Puste sejmowe ławy zarezerwowane dla PiS, a w nich tylko jeden poseł partii rządzącej - Stanisław Piotrowicz. Tak w obiektywie fotoreportera wyglądała środowa debata w Sejmie.
Dawno niewidziany polityk pojawił się na debacie, podczas której posłowie zajmowali się rządowym projektem o Krajowej Radzie Sądownictwa. Proponowane przepisy budzą wątpliwości opozycji i środowisk prawniczych - według nich zmiany będą niekonstytucyjne.
Dyskusja na ten temat przyciągnęła jednak niewielu polityków PiS. Bardzo niewielu.
Projekt dotyczący KRS uzasadniał w Sejmie wiceminister sprawiedliwości, Marcin Warchoł.
W trakcie debaty poseł PiS wyglądał jednak na osamotnionego. W ławach zarezerwowanych dla polityków partii rządzącej nie było nikogo więcej, poza Stanisławem Piotrowiczem. 'Czyżby wstyd?' - pytał na Twitterze poseł Wojciech Wilk (PO).
Debacie przysłuchiwał się również sam minister sprawiedliwości Zbigniew Ziobro. To właśnie jego resort jest autorem projektu ustawy. Zgodnie z jej przepisami, politycy będą mieli odtąd dużo większych wpływ na wybór sędziów niż do tej pory.
Przeciwko zmianom protestują KRS, środowiska prawnicze i opozycja. W imieniu PiS projektu broniło zaledwie troje posłów PiS - w tym Stanisław Piotrowicz, szef sejmowej Komisji Sprawiedliwości i Praw Człowieka.

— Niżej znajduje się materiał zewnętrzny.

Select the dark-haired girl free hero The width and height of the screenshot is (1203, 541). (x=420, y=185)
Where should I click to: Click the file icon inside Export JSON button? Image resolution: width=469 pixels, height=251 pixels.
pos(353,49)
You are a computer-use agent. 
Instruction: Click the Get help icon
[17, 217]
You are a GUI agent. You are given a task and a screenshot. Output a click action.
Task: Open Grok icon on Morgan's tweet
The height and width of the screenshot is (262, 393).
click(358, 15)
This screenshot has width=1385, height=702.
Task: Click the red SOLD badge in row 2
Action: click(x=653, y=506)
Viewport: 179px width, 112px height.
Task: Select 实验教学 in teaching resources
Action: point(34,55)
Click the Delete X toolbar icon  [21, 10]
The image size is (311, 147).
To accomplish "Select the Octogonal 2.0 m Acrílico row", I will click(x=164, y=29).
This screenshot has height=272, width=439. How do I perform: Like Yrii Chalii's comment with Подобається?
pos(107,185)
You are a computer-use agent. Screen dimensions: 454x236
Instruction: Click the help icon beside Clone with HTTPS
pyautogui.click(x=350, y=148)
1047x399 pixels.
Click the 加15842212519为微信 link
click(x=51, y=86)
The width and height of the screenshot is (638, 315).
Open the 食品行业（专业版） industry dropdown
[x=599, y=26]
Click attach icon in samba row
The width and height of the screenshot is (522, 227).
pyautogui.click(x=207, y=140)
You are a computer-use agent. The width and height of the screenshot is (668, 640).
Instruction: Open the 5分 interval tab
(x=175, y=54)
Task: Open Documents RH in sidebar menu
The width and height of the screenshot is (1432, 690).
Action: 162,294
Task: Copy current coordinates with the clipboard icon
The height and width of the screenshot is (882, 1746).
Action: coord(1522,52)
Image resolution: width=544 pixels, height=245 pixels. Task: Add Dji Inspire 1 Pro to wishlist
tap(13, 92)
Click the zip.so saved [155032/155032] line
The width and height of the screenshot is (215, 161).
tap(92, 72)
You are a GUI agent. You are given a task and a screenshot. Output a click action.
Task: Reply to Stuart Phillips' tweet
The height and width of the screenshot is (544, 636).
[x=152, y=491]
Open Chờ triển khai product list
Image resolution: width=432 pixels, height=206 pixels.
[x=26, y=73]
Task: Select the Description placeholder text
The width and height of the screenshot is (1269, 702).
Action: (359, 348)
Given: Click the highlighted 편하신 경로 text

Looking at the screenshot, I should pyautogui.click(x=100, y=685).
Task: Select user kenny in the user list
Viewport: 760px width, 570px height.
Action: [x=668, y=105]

'Posłowie PiS nie są zainteresowani debatą nad swoim niekonstytucyjnym projektem dot. przejęcia kontroli nad wymiarem sprawiedliwości' - komentowała w sieci posłanka PO Monika Wielichowska. Oprócz Piotrowicza, głos z PiS zabrali jedynie Waldemar Buda i Joanna Borowiak. Skromnie, jak na sejmową większość.
Debacie przysłuchiwali się uważnie przedstawiciele środowisk prawniczych, w tym sędzia Waldemar Żurek (drugi z lewej). Rzecznik KRS wielokrotnie krytycznie wypowiadał się na temat zmian proponowanych przez rząd PiS. Według wielu prawników, ustawa w sposób sprzeczny z konstytucją zmieni sposób funkcjonowania Krajowej Rady Sądownictwa.
Krytyka nie robi jednak na politykach PiS większego wrażenia. Wiele wskazuje więc na to, że proponowane przez nich zmiany wkrótce wejdą w życie.